Draccon também evidencia dificuldades com os pronomes oblíquos,
especialmente em seu uso reflexivo, comentendo uma batatada como
Sobrenome nascido plebeu, se sagrado nobre, e
iluminado pelo semidivino
. Quero crer que tenha sido falha do
revisor, porque essa construção equivale a tascar “eu se chamo” no
meio texto.
Por fim, para cumprir minha promessa, e tento reduzir as duas primeiras páginas do PDF em 30% do total de caracteres, sem retirar uma vírgula da informação necessária ao entendimento da história:
Era outono, símbolo também do ocaso da vida. E Ocaso era o continente onde se consagraria um jovem rei em um outono.
Em Nova Ether não havia reino mais importante que Arzallum, cujos monarcas influíam internamente em todos os outros. Por isso, naquela tarde de outono, todos os povos do continente Ocaso oravam a seus deuses e semideuses que iluminassem o príncipe Branford, que seria coroado.
Branford, um sobrenome plebeu enobrecido e divinizado.
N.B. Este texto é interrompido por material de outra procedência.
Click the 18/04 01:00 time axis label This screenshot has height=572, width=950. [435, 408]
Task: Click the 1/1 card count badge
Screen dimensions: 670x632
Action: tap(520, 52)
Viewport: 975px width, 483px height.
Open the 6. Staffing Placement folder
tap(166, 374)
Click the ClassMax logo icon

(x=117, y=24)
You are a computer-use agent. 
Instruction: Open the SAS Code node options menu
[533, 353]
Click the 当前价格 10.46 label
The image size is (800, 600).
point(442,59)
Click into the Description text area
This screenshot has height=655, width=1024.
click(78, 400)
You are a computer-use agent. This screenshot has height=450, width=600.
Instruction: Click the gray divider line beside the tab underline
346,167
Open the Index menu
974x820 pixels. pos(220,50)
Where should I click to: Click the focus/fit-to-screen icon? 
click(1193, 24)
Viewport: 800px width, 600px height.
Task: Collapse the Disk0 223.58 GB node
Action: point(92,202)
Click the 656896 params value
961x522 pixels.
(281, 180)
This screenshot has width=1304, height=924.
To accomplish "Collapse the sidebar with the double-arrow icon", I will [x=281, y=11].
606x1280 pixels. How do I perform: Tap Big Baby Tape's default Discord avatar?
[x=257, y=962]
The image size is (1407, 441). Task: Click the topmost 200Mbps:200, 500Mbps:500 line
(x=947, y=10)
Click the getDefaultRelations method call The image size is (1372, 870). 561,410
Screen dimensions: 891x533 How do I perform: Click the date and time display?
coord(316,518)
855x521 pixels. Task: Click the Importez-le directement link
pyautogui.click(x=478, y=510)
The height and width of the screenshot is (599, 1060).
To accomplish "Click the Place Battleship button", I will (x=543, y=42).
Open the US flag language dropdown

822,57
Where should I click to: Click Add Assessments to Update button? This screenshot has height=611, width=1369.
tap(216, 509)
O patriarca se chamara Primo e se tornara uma lenda: o caçador de bruxas, salvador das fadas. Entronizado pelo povo, jazia em seu túmulo, ao lado da rainha-fada Terra. Cometera muitos erros, por ser humano, mas cometera muito mais acertos, por ser herói.
Anísio Branford, preferido da nobreza, seria coroado rei. Seu irmão mais novo, Axel, era querido da plebe, mas ainda era uma criança. Somente Primo fora amado pelo povo e pelos nobres. Desde cedo Aníso fora treinado a manejar a lança, a espada e o escudo, aprendera a montar e a falar, a portar-se na mesa e a liderar. Aprendera história, geografia e matemática. Axel também aprendera muito, mas como não seria rei, o fardo de Anísio sempre fora maior.
Ao se olhar no espelho e ajeitar a capa, o príncipe Anísio teve medo de não estar preparado, apesar do árduo treinamento e da bela capa vermelha. Qualquer súdito diria que estava, mas ele mesmo preferia que seu pai tivesse vivido mais que um carvalho.
Se pelo menos sua mãe estivesse viva! Mas até as fadas podem morrer.
Minha versão do texto ficou com 253 palavras, contra 615 do original. Uma absurda redução de 59% do tamanho do texto, sem que nenhuma informação essencial fosse retirada. O que nos faz sentir muita pena das árvores que poderiam ter sido salvas, das horas de leitura que foram desperdiçadas.